▸ **DATA RECORDS**:
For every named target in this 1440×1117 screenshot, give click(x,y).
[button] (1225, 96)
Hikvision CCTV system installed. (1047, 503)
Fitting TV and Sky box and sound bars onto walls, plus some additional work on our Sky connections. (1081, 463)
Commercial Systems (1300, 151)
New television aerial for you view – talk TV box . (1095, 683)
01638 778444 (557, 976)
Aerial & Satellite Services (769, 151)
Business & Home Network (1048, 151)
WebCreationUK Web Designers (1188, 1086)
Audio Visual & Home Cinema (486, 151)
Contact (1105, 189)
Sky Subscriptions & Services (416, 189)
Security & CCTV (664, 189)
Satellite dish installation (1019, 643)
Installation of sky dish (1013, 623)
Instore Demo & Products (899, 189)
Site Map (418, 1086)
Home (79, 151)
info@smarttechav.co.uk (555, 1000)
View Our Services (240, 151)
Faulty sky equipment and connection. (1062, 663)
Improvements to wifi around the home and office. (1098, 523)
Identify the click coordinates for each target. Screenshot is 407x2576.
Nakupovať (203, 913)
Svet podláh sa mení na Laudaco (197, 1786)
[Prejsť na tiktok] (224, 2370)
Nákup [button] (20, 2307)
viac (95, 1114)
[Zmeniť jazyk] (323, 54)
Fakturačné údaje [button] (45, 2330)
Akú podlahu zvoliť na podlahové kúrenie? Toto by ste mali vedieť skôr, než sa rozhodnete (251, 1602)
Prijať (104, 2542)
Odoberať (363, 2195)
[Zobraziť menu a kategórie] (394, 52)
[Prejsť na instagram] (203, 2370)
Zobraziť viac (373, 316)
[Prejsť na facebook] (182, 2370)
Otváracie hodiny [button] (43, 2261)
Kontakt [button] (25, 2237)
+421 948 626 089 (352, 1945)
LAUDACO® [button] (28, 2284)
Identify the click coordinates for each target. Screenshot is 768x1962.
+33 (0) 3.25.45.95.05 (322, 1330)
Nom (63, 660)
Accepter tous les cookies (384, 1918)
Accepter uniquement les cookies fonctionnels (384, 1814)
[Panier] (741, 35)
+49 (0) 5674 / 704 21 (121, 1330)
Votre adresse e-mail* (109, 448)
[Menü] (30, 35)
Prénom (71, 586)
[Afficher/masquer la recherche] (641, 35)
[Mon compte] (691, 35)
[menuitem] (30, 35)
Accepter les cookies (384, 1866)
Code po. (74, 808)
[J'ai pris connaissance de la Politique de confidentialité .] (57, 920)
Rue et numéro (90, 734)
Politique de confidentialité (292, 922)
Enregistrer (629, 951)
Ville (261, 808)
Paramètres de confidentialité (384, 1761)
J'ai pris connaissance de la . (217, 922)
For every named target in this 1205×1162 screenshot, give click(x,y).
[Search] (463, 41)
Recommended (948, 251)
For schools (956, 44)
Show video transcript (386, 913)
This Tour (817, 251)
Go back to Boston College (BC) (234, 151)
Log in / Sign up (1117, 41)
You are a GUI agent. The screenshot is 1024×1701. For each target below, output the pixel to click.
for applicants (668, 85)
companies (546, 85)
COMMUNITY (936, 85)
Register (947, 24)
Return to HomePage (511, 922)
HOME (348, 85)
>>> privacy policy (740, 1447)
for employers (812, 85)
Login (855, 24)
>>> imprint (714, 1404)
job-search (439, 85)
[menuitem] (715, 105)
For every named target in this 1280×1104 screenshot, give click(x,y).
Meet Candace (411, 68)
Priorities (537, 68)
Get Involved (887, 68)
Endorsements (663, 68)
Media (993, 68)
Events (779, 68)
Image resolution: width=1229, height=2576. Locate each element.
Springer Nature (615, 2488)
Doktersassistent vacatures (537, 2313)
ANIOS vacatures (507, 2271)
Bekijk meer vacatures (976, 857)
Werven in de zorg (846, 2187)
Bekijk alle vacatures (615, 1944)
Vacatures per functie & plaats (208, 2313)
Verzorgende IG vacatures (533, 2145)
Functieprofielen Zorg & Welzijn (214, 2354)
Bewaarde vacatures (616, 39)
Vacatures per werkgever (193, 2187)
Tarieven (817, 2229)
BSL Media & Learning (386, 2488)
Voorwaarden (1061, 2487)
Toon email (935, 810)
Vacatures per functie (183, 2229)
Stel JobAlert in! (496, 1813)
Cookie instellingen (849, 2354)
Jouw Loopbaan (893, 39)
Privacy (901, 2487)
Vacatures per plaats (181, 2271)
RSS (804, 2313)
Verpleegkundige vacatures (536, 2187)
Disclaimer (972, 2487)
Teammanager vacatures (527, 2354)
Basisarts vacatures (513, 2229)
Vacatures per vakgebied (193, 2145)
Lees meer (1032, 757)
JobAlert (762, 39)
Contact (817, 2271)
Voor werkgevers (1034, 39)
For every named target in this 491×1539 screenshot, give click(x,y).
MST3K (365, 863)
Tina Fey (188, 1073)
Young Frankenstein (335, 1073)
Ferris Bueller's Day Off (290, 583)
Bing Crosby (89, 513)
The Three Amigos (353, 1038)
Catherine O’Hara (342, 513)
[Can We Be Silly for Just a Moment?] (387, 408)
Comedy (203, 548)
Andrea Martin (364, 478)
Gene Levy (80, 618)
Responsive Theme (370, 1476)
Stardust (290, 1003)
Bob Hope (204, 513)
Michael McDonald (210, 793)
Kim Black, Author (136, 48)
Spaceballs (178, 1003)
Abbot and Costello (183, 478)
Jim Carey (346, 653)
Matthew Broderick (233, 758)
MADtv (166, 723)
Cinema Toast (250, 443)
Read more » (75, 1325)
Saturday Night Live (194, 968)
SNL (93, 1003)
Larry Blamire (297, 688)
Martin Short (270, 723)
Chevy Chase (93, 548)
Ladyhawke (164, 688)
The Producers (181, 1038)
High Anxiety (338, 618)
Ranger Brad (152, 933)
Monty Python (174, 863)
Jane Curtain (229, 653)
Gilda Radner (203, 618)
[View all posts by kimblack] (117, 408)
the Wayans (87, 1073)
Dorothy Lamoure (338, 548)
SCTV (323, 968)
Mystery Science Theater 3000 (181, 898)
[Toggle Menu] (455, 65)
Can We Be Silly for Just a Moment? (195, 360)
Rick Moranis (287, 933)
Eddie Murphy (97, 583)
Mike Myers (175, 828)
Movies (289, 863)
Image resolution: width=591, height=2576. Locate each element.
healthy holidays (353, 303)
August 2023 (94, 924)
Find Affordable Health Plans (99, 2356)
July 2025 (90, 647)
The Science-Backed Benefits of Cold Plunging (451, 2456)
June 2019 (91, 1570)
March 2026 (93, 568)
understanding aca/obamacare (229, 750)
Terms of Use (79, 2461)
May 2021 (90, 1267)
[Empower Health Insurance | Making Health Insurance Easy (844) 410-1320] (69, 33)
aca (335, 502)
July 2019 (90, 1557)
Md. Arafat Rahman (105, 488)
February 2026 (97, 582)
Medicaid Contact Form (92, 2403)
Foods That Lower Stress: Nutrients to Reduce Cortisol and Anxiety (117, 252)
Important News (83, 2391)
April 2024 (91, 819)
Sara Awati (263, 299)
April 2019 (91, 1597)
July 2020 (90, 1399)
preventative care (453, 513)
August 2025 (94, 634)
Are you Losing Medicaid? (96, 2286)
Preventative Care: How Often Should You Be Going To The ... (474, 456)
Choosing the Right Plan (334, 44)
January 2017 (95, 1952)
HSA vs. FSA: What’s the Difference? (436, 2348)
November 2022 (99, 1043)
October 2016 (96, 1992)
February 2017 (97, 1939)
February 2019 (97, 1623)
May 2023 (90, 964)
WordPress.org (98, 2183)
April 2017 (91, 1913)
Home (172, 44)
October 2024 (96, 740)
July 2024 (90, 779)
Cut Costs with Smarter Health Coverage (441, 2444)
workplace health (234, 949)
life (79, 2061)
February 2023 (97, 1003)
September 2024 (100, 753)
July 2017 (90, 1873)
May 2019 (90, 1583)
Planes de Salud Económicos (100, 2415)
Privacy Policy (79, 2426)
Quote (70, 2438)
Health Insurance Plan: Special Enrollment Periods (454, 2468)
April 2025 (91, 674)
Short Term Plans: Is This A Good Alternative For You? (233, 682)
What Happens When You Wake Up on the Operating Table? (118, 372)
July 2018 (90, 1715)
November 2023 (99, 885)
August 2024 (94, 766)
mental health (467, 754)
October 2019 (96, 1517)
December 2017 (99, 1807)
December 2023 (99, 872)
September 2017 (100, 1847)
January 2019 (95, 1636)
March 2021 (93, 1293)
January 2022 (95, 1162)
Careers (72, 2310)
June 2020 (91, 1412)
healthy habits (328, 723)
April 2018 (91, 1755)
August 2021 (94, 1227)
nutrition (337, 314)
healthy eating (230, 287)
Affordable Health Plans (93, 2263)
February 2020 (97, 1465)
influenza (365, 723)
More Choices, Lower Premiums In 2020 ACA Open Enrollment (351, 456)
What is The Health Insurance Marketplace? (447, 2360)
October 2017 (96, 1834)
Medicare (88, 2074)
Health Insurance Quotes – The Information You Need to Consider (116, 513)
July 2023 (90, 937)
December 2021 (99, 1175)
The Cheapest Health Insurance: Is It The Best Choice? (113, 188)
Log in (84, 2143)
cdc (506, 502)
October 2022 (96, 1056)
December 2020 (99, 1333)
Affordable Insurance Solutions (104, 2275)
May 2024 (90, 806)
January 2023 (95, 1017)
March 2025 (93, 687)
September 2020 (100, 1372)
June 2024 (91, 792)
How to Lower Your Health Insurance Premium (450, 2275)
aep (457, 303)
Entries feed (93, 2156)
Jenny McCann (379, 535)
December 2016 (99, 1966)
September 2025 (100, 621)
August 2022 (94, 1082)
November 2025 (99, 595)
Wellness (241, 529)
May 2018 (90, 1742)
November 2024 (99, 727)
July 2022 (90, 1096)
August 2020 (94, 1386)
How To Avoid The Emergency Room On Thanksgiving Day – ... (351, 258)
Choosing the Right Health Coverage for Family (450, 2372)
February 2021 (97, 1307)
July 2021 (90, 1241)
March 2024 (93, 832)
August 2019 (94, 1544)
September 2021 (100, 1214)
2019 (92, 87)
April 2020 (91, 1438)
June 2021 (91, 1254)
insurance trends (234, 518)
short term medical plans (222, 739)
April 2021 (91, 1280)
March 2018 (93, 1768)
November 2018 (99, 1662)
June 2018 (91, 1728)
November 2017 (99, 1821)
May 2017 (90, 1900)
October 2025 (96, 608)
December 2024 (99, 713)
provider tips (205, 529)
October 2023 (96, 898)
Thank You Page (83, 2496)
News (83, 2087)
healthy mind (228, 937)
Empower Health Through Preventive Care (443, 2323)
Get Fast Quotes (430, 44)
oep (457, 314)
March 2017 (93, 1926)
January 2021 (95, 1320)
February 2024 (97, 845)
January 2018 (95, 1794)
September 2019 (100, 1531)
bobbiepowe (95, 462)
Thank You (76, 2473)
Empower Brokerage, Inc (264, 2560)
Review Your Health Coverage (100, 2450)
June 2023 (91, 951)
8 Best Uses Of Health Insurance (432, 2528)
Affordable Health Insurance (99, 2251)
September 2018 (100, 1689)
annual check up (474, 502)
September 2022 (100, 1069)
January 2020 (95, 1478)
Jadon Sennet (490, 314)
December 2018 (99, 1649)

▸ **DIRECTIONS**: Reproduce the lines of the records starting with the line containing "Ferris Bueller's Day Off (290, 583)" and going on through the line containing "The Science-Backed Benefits". Multiply each pair of click coordinates by 0.8 and round to whole numbers, with halves rounded up, while every line in that span and every other number in it stay unchanged.

▸ **PROBLEM SOLUTION**:
Ferris Bueller's Day Off (232, 466)
Bing Crosby (71, 410)
The Three Amigos (282, 830)
Catherine O’Hara (274, 410)
[Can We Be Silly for Just a Moment?] (310, 326)
Comedy (162, 438)
Andrea Martin (291, 382)
Gene Levy (64, 494)
Responsive Theme (296, 1181)
Stardust (232, 802)
Bob Hope (163, 410)
Michael McDonald (168, 634)
Kim Black, Author (109, 38)
Spaceballs (142, 802)
Abbot and Costello (146, 382)
Jim Carey (277, 522)
Matthew Broderick (186, 606)
MADtv (133, 578)
Cinema Toast (200, 354)
Read more » (60, 1060)
Saturday Night Live (155, 774)
SNL (74, 802)
Larry Blamire (238, 550)
Martin Short (216, 578)
Chevy Chase (74, 438)
Ladyhawke (131, 550)
The Producers (145, 830)
High Anxiety (270, 494)
Ranger Brad (122, 746)
Monty Python (139, 690)
Jane Curtain (183, 522)
Gilda Radner (162, 494)
[View all posts by kimblack] (94, 326)
the Wayans (70, 858)
Dorothy Lamoure (270, 438)
SCTV (258, 774)
Mystery Science Theater 3000 (145, 718)
[Toggle Menu] (364, 52)
Can We Be Silly for Just a Moment? (156, 288)
Rick Moranis (230, 746)
Eddie Murphy (78, 466)
Mike Myers (140, 662)
Movies (231, 690)
Image resolution: width=591, height=2576. Locate each element.
healthy holidays (282, 242)
August 2023 (75, 739)
Find Affordable Health Plans (79, 1885)
July 2025 (72, 518)
The Science-Backed Benefits of Cold Plunging (361, 1965)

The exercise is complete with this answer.